• Task description: Pull out each line in the rows below that contains the word "panel", and copy those lines in full.

• Input material:

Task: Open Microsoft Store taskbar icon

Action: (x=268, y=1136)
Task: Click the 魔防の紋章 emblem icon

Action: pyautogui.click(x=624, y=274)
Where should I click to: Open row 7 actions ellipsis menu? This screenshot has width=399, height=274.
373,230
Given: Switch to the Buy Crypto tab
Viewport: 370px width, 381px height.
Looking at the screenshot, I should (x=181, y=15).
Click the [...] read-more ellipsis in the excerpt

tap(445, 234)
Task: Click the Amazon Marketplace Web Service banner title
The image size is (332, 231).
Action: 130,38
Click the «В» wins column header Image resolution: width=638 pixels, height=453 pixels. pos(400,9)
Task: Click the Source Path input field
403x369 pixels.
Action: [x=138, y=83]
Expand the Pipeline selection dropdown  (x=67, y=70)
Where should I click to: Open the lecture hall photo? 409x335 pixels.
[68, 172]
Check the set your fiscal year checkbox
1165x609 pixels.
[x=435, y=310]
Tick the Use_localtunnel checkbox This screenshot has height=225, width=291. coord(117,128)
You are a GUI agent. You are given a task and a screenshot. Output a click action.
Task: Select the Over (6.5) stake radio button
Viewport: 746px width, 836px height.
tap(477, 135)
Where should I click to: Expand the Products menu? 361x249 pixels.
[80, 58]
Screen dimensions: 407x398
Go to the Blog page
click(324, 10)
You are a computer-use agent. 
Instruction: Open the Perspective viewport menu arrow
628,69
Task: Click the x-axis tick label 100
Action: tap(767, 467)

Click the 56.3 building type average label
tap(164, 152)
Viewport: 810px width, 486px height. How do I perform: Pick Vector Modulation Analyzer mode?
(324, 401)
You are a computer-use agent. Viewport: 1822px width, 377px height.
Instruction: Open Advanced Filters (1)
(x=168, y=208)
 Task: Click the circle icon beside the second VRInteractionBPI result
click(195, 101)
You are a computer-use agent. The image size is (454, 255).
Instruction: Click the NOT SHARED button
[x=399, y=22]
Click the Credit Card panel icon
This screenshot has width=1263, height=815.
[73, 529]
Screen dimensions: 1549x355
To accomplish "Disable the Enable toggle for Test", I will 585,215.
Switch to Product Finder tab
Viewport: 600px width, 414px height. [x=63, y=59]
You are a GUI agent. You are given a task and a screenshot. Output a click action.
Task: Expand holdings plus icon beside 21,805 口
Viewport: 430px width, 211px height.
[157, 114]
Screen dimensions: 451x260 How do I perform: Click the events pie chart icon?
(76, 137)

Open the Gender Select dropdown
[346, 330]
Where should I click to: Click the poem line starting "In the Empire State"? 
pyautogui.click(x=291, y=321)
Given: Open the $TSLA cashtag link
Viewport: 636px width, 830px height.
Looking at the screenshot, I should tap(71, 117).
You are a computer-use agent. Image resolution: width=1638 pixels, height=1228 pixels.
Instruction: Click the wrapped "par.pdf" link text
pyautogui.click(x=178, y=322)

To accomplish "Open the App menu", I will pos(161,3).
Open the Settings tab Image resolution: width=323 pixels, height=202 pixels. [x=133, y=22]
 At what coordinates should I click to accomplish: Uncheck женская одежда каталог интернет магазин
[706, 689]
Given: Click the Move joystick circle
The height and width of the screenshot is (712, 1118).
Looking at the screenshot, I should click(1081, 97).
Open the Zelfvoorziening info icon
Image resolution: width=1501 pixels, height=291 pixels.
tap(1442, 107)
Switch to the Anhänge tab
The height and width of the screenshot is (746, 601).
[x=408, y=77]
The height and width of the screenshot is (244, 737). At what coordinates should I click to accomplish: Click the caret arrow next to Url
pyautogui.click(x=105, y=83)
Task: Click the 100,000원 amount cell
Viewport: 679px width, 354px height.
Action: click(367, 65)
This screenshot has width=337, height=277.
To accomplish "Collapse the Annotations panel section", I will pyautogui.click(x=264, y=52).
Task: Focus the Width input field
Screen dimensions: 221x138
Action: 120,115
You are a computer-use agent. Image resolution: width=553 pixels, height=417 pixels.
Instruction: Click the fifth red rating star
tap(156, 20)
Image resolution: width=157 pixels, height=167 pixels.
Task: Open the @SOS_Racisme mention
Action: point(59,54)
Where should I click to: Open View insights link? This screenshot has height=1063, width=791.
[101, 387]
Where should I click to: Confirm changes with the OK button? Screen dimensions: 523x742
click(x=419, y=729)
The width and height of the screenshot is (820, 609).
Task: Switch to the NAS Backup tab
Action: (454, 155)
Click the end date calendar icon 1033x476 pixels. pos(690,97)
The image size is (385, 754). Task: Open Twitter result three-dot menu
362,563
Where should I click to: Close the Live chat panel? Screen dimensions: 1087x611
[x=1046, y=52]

• Exercise result:
Click the Credit Card panel icon
To accomplish "Collapse the Annotations panel section", I will pyautogui.click(x=264, y=52).
Where should I click to: Close the Live chat panel? Screen dimensions: 1087x611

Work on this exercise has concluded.